In this article on landmark drugs, Jenny Bryan takes a look at how terfenadine, although not in use today, paved the way for research into non-sedating antihistamines

By Jenny Bryan

In this article on landmark drugs, Jenny Bryan takes a look at how terfenadine, although not in use today, paved the way for research into non-sedating antihistamines

Famous today for the fact that 100 million people used it before its risks were fully recognised, the first non-sedating antihistamine, terfenadine (Triludan), nevertheless set a new standard for the treatment of allergic rhinitis when it was launched by Merrell Dow (now part of Sanofi Aventis) in 1980. Before the introduction of terfenadine, people with hay fever either put up with the sedation and psychomotor retardation of first generation antihistamines, such as chlorphenamine or diphenhydramine, or suffered — usually less than silently. 
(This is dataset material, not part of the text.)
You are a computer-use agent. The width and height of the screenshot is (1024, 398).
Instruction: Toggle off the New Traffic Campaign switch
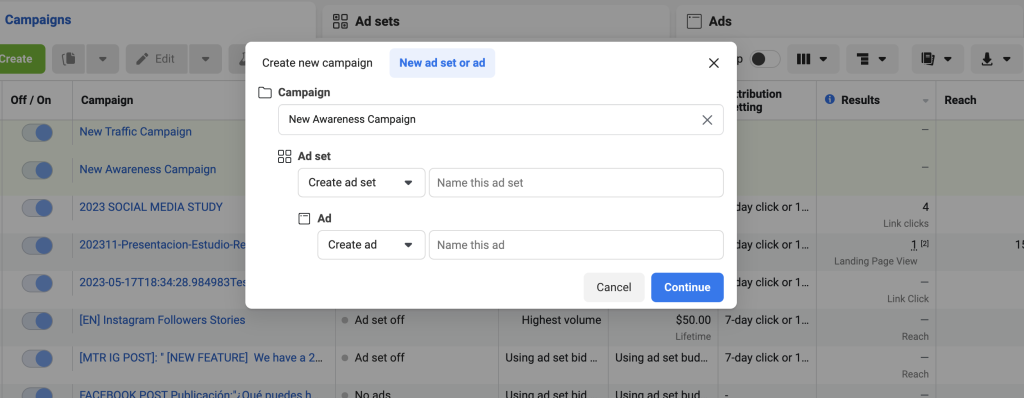point(37,133)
“Terfenadine was a godsend when it was introduced because, for the first time, we could offer patients something that would relieve their itchy, runny nose and sneezing, without making them sleepy,” recalls Glenis Scadding, consultant physician at the Royal National Throat, Nose and Ear Hospital, London.

She explains that, at the time when terfenadine was introduced, there was a lot of resistance to using intranasal steroids for allergic rhinitis because of concerns about side effects, especially in children. So antihistamines were the mainstay of treatment, and every summer, teenagers taking “O” and “A” levels had to put up with their hay fever symptoms or risk falling asleep during their examinations.
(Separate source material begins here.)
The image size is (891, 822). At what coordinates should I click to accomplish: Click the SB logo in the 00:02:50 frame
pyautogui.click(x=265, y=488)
“What is rather shocking is that, as recently as 2005, research showed that children with seasonal allergic rhinitis who were taking sedating antihistamines were 70 per cent more likely to drop a grade in their exams than children without rhinitis — and that’s in the modern era when non-sedating antihistamines are widely available,” points out Dr Scadding.

Fierce rivalry for non-sedating market

Synthesised in the mid 1970s at Merrell-National Laboratories, terfenadine had a piperidine-based structure used in a wide range of drugs, including haloperidol and some selective serotonin reuptake inhibitors. But successive chemical substitutions eliminated its centrally mediated side effects,1 because neither terfenadine nor its metabolites easily penetrated the blood brain barrier.2 Terfenadine was a prodrug, almost completely metabolised in the liver through cytochrome p450 CYP3A4 to its active metabolite fexofenadine.

Early animal studies showed that, unlike first generation antihistamines, terfenadine lacked central nervous system effects in doses up to 100mg/kg, and dose-related reductions in histamine wheals were reported in healthy volunteers.3 In an early placebo-controlled study of terfenadine and the first generation agent chlorphenamine, significantly more sedation and concentration impairment was seen with chlorphenamine,3 and subsequent studies confirmed the lack of psychomotor effects.4

While Merrell was recording promising results with terfenadine, many other companies were targeting the potentially lucrative non-sedating antihistamine market, including Janssen with astemizole, Schering-Plough with loratadine and UCB with cetirizine. But it was terfenadine that took off first in the UK, and proved so effective and well tolerated that it was subsequently granted over the counter status.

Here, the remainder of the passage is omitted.